SUPPLIED DATA:

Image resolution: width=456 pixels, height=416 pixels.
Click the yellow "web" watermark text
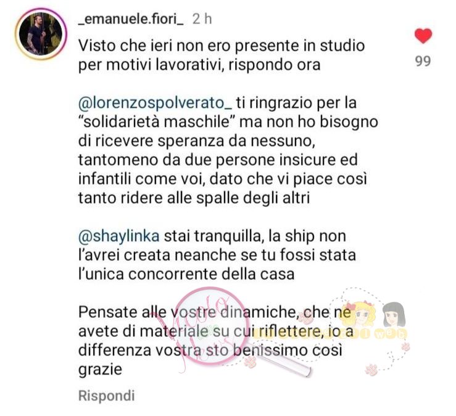click(x=390, y=335)
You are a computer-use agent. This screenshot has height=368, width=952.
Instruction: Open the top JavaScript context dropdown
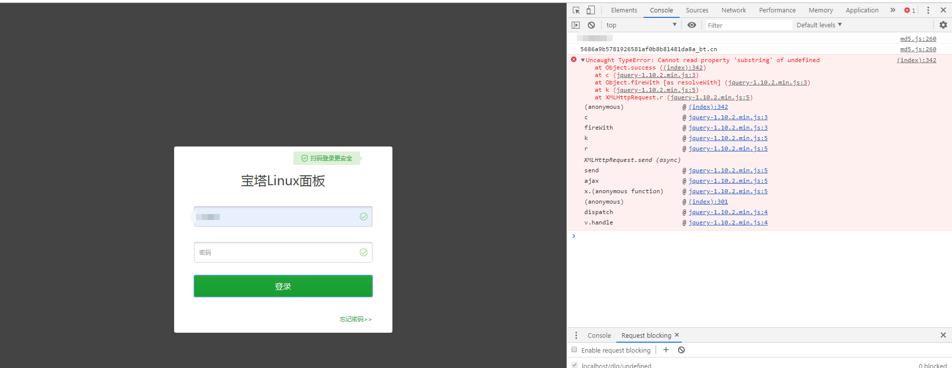641,25
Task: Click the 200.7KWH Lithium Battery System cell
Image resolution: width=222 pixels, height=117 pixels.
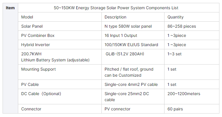Action: [x=60, y=57]
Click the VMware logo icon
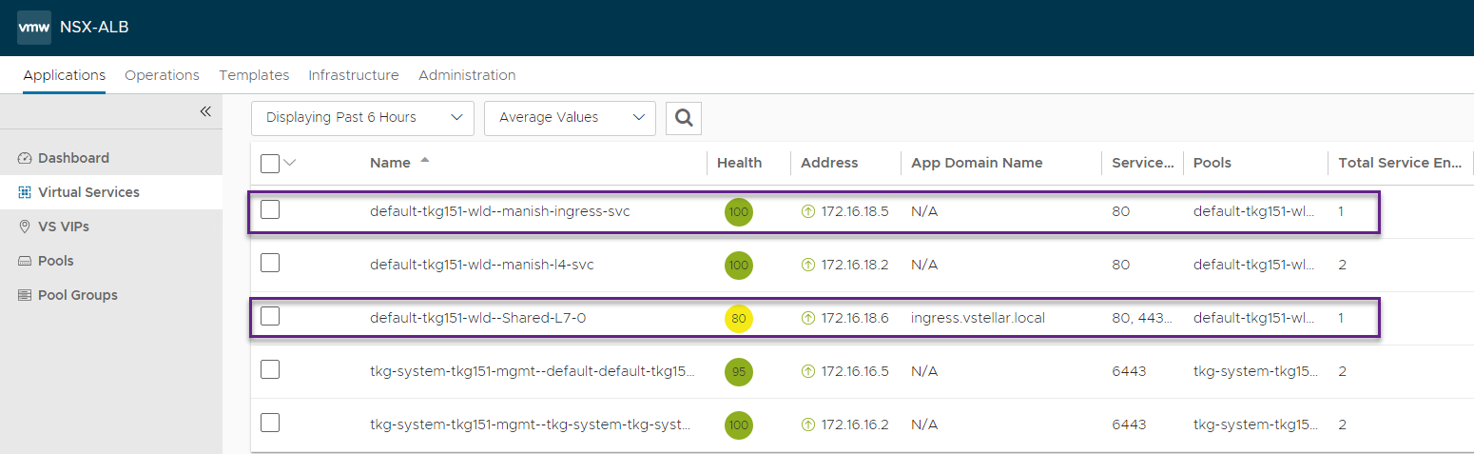1474x454 pixels. 34,28
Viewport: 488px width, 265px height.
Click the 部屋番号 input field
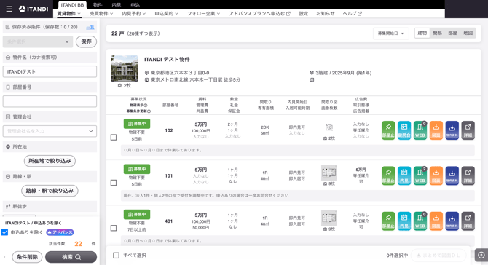pos(50,101)
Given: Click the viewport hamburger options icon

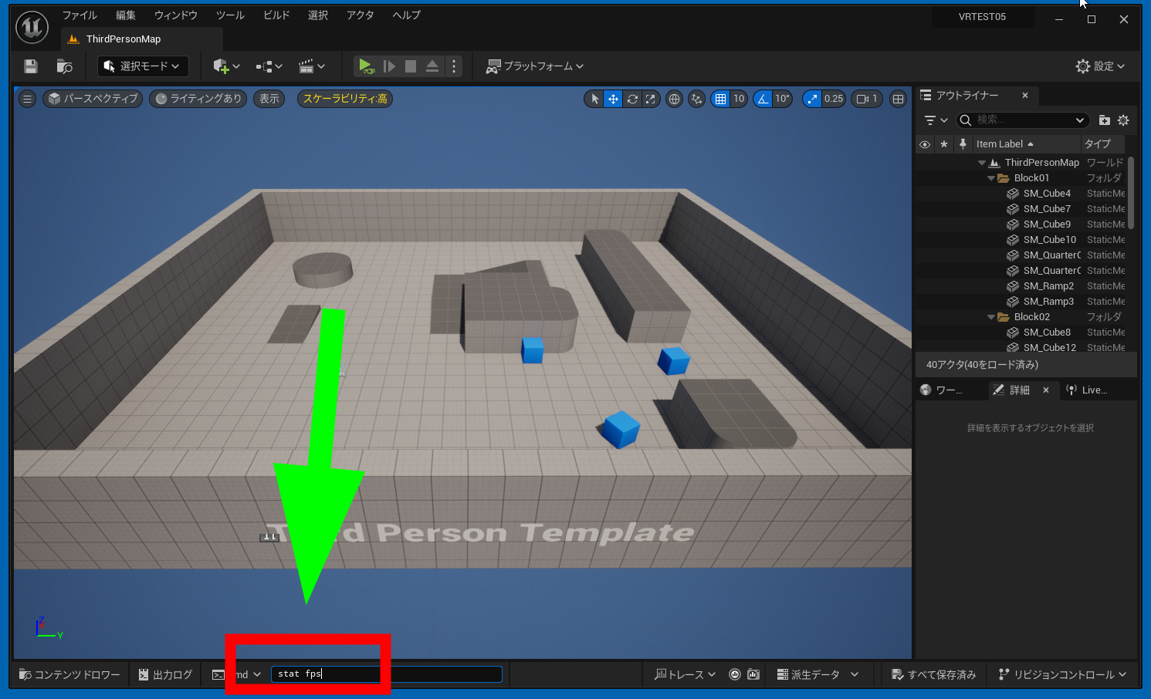Looking at the screenshot, I should pos(27,99).
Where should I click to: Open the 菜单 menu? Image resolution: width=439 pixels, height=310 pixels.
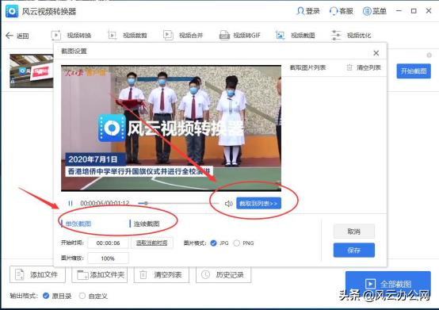tap(375, 11)
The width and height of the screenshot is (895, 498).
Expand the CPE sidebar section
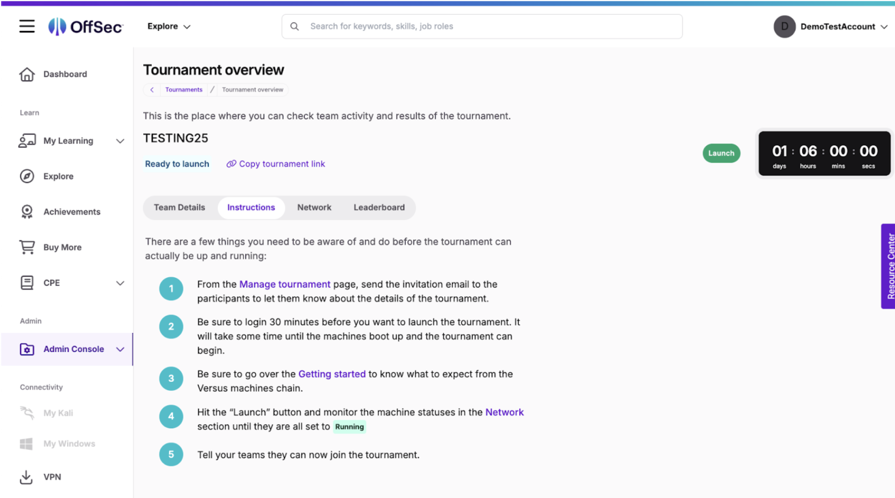click(x=120, y=283)
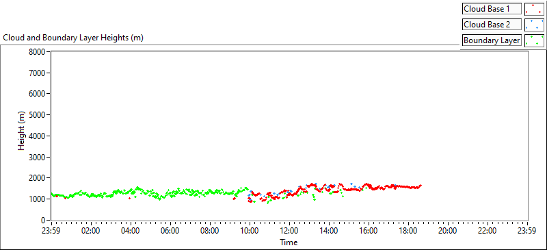
Task: Click the Cloud Base 1 red legend icon
Action: (x=534, y=9)
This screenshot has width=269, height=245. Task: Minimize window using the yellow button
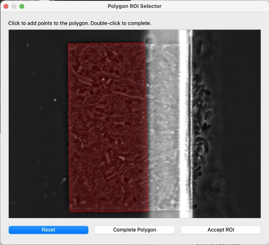pos(14,6)
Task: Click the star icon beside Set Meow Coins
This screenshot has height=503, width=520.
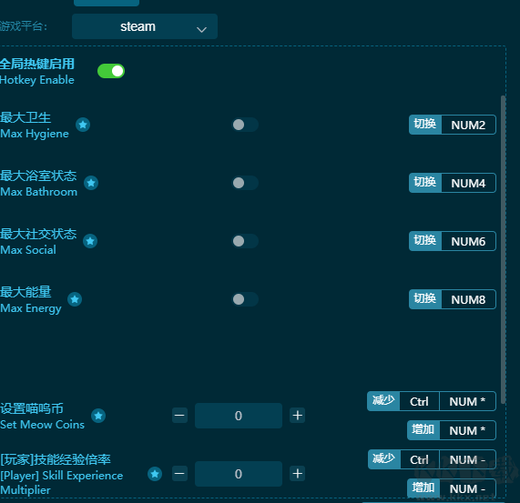Action: [98, 416]
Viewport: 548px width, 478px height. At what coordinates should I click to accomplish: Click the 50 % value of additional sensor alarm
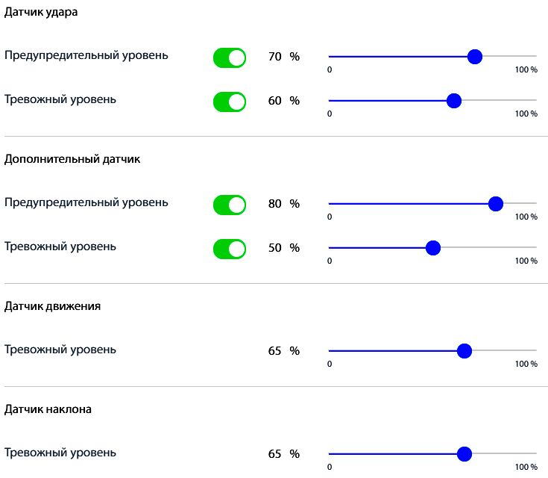(283, 248)
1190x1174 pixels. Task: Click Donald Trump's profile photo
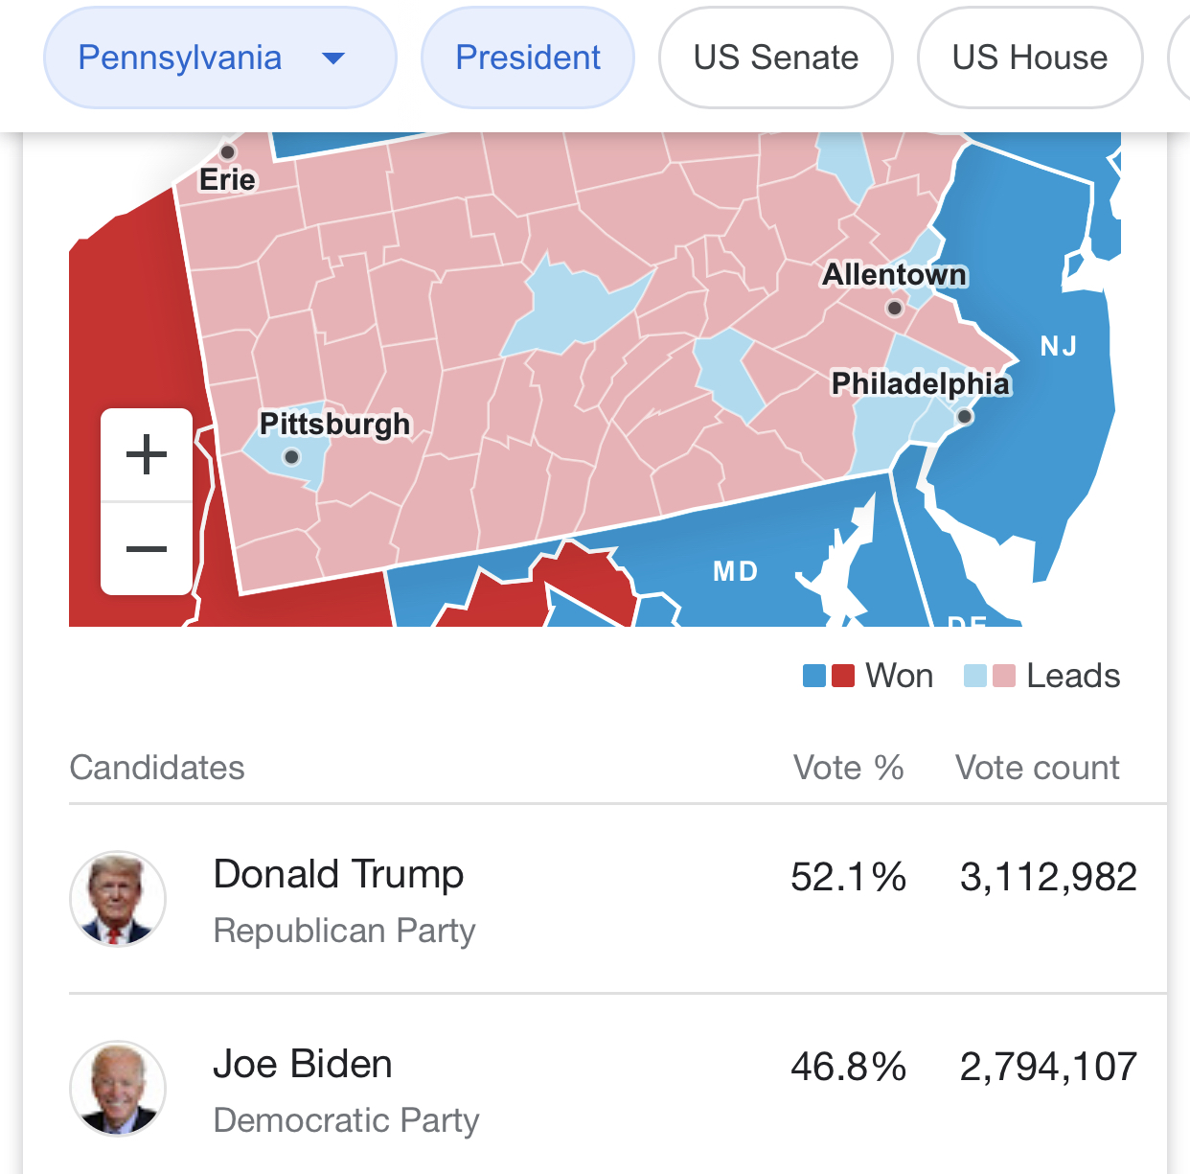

WHAT THE EXERCISE ASKS: Reproduce the entries above without change, omitting all pictures.

EXERCISE SOLUTION:
Image resolution: width=456 pixels, height=416 pixels.
Click the yellow "web" watermark text
click(x=390, y=335)
You are a computer-use agent. This screenshot has height=368, width=952.
Instruction: Open the top JavaScript context dropdown
641,25
Task: Click the 200.7KWH Lithium Battery System cell
Image resolution: width=222 pixels, height=117 pixels.
Action: [x=60, y=57]
Click the VMware logo icon
1474x454 pixels. 34,28
Viewport: 488px width, 265px height.
Click the 部屋番号 input field
pos(50,101)
Given: Click the viewport hamburger options icon

Looking at the screenshot, I should pos(27,99).
Where should I click to: Open the 菜单 menu? Image resolution: width=439 pixels, height=310 pixels.
tap(375, 11)
The width and height of the screenshot is (895, 498).
Expand the CPE sidebar section
click(x=120, y=283)
Task: Click the Cloud Base 1 red legend icon
Action: (x=534, y=9)
This screenshot has width=269, height=245. Task: Minimize window using the yellow button
pos(14,6)
Task: Click the star icon beside Set Meow Coins
This screenshot has height=503, width=520.
Action: [98, 416]
Viewport: 548px width, 478px height. At what coordinates should I click to accomplish: Click the 50 % value of additional sensor alarm
(283, 248)
1190x1174 pixels. Task: Click Donald Trump's profile photo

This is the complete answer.